The Supreme Court's recent decision in Dewsnup v. Timm, ___ U.S. ___, 112 S.Ct. 773, 116 L.Ed.2d 903 (Jan. 15, 1992), seems to preclude the result sought by Debtor in this case. In Dewsnup, the Chapter 7 debtors owned two parcels of land encumbered by liens in excess of the land's value. The debtors attempted to value the property under Section 506(a) in order to bifurcate the creditor's claim into secured and unsecured portions based on the court-determined value and then strip the lien from the unsecured portion via Section 506. According to the Court of Appeals for the Tenth Circuit, the debtors' ultimate intention was to "redeem" the property from the creditor by paying the fair market value of the property, i.e., the Section 506(a) secured portion of the claim. Dewsnup v. Timm (In re Dewsnup), 908 F.2d 588, 589 (10th Cir.1990).
The Supreme Court, affirming the Tenth Circuit's decision, stated Section 506 was not intended to be used in this manner. The Court held "allowed secured claim" referred to in Section 506(d) should not be read in terms of the language used in Section 506(a). A claim is an allowed secured claim for Section 506(d) purposes if it is allowed under the provisions of Section 502.

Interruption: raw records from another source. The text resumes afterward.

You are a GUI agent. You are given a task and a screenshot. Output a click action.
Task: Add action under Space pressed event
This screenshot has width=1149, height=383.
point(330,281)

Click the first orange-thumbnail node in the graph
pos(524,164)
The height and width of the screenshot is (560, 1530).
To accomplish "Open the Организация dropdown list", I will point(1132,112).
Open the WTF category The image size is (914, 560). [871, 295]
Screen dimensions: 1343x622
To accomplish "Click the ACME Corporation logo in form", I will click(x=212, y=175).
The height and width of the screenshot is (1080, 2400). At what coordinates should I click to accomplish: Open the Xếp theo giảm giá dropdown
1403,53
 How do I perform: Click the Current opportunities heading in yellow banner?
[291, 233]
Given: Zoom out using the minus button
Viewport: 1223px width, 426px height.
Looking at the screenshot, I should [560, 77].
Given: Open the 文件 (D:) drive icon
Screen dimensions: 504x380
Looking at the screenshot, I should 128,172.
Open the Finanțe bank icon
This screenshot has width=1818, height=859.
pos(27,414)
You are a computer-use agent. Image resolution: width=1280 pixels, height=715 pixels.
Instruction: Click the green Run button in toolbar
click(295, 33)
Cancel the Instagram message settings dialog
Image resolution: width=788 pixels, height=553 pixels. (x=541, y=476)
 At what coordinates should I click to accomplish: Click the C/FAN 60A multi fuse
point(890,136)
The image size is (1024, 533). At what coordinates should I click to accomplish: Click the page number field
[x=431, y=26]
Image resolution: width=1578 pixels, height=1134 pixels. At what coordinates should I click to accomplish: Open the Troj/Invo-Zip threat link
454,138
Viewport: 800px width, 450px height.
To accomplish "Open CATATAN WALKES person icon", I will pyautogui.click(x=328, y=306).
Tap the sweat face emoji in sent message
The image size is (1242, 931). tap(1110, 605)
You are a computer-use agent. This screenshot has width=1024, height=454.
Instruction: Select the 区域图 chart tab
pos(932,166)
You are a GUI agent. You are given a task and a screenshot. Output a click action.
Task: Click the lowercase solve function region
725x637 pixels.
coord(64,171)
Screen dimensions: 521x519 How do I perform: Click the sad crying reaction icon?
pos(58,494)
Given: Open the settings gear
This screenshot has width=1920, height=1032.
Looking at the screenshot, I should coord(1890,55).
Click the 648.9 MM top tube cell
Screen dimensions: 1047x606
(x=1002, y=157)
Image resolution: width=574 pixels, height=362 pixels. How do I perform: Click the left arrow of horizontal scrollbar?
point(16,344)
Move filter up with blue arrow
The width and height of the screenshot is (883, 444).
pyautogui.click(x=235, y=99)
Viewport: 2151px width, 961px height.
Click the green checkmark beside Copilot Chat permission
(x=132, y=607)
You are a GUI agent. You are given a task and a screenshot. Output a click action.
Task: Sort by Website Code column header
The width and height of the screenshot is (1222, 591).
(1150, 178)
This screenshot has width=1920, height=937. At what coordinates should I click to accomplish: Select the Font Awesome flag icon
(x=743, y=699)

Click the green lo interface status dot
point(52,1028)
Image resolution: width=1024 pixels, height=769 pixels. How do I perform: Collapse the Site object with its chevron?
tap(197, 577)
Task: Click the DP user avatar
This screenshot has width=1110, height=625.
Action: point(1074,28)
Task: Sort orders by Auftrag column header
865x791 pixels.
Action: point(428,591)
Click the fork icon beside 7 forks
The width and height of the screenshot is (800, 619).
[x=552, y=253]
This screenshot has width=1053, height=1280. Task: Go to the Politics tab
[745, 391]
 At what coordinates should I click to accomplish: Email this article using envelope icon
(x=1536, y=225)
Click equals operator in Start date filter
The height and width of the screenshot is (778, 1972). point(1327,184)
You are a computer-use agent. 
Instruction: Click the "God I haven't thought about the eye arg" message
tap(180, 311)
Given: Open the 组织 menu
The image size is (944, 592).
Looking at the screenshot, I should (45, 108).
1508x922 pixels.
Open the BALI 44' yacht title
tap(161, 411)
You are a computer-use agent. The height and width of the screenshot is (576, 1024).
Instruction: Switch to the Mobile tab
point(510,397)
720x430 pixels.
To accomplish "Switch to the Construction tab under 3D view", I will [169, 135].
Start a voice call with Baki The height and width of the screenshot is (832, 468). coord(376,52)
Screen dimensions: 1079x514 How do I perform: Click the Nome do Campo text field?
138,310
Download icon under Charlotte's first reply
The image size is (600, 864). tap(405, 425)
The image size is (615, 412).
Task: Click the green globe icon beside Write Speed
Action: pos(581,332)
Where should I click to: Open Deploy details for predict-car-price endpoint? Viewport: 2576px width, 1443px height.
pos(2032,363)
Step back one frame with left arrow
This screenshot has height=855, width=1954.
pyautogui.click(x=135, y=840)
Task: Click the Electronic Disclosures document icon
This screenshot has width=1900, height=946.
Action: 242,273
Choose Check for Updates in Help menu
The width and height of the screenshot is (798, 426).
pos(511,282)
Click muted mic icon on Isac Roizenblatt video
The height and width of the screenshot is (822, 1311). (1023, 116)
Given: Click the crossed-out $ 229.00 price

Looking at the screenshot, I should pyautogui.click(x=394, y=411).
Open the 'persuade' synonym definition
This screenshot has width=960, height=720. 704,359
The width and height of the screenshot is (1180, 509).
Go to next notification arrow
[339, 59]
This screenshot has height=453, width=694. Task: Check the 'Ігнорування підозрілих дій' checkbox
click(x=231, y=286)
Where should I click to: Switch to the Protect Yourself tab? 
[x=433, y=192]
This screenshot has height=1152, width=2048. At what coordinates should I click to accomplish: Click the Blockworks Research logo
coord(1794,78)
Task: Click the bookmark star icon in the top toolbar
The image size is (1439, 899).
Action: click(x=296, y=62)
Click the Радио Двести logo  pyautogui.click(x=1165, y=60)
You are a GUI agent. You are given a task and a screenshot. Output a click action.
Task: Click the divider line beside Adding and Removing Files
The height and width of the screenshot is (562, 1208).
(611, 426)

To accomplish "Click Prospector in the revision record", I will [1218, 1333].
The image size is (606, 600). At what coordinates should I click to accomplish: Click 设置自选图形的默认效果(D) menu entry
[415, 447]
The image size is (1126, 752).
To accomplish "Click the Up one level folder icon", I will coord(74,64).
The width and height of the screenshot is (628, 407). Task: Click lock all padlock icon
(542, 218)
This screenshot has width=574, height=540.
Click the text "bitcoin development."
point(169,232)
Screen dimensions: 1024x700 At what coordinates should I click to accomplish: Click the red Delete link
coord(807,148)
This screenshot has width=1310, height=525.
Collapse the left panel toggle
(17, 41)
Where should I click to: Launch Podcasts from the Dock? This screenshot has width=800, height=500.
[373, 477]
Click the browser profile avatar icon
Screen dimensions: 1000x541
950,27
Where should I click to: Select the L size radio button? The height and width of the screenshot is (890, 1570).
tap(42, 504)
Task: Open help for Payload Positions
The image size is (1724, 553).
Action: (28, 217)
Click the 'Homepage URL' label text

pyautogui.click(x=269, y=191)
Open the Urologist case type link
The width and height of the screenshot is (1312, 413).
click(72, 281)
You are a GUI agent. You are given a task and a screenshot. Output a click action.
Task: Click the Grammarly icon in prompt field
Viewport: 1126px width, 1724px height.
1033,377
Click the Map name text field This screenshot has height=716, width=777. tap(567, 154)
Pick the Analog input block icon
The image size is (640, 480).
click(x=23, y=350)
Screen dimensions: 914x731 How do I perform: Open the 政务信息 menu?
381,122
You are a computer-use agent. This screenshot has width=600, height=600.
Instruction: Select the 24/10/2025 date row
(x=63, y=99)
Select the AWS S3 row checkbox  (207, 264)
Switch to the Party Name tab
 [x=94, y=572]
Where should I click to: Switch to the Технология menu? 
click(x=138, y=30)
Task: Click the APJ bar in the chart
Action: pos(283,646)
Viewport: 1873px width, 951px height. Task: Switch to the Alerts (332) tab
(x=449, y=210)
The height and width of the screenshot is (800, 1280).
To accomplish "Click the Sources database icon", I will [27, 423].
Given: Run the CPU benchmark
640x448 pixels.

Any interpretation of the Bankruptcy Code must proceed within the context of a bankruptcy case, i.e., how will the trial court apply the statutory interpretation to the operable facts of the case. The Tenth Circuit's opinion in Dewsnup would not allow lien stripping pursuant to Section 506 unless the estate has an interest in the property being valued.
This Court concludes, from the present status of the law, Chapter 7 debtors may not void any portion of liens on real or personal property by valuation under Section 506. If the debtor wishes to retain either abandoned or exempt property, other than by paying the contractual amount of the debt, the debtor is limited to the statutory avenues of reaffirmation under Section 524(c), redemption under Section 722 or avoidance of liens via Section 522(f). This Court further holds Chapter 7 debtors have no standing to seek to void liens on property of the estate unless the property is abandoned or exempt and then only pursuant to Section 722 or Section 522(f).
Accordingly, it is
ORDERED, ADJUDGED AND DECREED that Debtor's Motion to Determine Secured Status is denied. As long as she remains current on her obligation to Omni, Debtor may retain the collateral and continue to pay under the original obligation until the full amount due Omni is paid. Alternatively, Debtor may file a motion to redeem under Section 722 of the Bankruptcy Code.
DONE AND ORDERED.
FootNotes
The reference to determining whether a claim is allowed or disallowed in Section 506(d)(1) had been interpreted as requiring a claim to be disallowed under Section 502 in order for the claim to be voided under Section 506(d). The 1984 Amendments to Section 506(d) deleted the general cross-reference to Section 502, which could be interpreted as an indication that a determination of whether or not a claim is allowed under Section 502 is unnecessary for lien voidance under Section 506(d). Margaret Howard, Stripping Down Liens: Section 506(d) and the Theory of Bankruptcy, 65 Am.Bankr.L.J. 373, 375-381 (1991).